Multivariate optimization of formulation variables influencing flurbiprofen proniosomes characteristics

Flurbiprofen was formulated as a proniosomal transdermal gel with high drug loading (55.4%, w/w), using a series of nonionic surfactant and cholesterol. A two-factor, three-level randomized full factorial strategy was developed to optimize simultaneously the effect of surfactant fatty acid side chain length and the amount of cholesterol on the properties of the proniosomes, namely drug permeation characteristics such as steady-state transdermal flux (SSTF), permeability coefficient (PC), and drug entrapment efficiency. Graphical and mathematical analysis of the results allowed the identification and quantification of the formulation variables that showed significant effects on the selected responses. Polynomial equations fitted to the data were used to predict the responses in the optimal region. For maximizing the selected responses using a generalized desirability function, an optimum formulation was found to have a maximum side chain length and minimum cholesterol content.
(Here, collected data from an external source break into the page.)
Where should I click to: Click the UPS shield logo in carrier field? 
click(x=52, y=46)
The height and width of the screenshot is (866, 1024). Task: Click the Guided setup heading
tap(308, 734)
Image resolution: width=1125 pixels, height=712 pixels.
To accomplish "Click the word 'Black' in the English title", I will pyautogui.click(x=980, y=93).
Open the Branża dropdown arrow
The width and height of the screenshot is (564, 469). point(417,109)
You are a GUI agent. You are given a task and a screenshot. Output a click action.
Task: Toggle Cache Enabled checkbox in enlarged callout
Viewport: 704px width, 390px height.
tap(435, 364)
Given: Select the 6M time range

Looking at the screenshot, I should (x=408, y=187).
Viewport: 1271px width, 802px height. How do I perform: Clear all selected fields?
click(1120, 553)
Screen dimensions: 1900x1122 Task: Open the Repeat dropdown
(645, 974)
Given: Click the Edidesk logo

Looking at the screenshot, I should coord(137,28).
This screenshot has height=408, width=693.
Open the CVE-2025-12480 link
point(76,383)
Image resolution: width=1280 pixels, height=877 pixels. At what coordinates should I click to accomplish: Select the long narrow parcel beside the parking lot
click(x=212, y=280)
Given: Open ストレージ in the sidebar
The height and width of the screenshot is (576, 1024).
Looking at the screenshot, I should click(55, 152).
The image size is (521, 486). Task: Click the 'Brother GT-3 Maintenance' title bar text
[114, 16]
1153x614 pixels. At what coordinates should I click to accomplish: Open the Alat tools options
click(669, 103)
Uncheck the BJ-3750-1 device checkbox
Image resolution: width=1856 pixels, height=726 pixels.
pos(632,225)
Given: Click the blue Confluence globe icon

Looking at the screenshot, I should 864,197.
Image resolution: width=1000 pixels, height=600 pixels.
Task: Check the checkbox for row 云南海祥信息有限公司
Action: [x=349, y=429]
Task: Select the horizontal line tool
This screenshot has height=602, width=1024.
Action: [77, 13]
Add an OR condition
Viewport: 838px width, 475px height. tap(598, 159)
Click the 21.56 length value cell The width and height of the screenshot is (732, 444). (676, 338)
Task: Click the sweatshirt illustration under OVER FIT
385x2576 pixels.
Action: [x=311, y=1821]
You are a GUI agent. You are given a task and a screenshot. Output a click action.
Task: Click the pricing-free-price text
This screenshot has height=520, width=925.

Optimized formulation showed highest entrapment of 39.45%, percentages drug permeated through cellulose ester membrane of 3.1 and 28.93 after 0.5 and 8 h, respectively, and SSTF and PC of 152 μg/cm(2) h and 0.263 cm/h, respectively, through rabbit skin. These results demonstrated the efficacy of statistical experimental design to unveil the critical formulation interactions and variability affecting the performance of proniosomal formulations.